PROVIDED ENTRIES Start Marker
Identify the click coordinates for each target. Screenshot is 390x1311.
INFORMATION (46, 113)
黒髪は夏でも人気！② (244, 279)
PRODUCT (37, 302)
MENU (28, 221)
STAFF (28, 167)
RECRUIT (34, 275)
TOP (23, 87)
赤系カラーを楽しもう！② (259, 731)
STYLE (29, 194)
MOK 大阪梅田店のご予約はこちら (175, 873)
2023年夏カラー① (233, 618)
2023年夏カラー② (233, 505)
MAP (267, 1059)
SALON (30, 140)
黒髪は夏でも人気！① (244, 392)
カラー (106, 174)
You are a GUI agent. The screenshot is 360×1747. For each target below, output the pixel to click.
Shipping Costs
PROVIDED ENTRIES End Marker
PROVIDED ENTRIES Start Marker
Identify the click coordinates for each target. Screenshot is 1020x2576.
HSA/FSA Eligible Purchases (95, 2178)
PROVIDED ENTRIES End Marker
PROVIDED ENTRIES Start Marker
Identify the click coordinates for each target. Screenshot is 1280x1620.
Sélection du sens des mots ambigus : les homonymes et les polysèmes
PROVIDED ENTRIES End Marker
▶ **EXERCISE**
Only one part of the material above is to be transcribed, namely the lines starting with the line that has "PRODUCT (37, 302)" and going on through the line that has "Shipping Costs", exactly as they stand.

▶ **ANSWER TO THIS TASK**
PRODUCT (37, 302)
MENU (28, 221)
STAFF (28, 167)
RECRUIT (34, 275)
TOP (23, 87)
赤系カラーを楽しもう！② (259, 731)
STYLE (29, 194)
MOK 大阪梅田店のご予約はこちら (175, 873)
2023年夏カラー① (233, 618)
2023年夏カラー② (233, 505)
MAP (267, 1059)
SALON (30, 140)
黒髪は夏でも人気！① (244, 392)
カラー (106, 174)
You are a GUI agent. The screenshot is 360×1747. For each target below, output the pixel to click.
Shipping Costs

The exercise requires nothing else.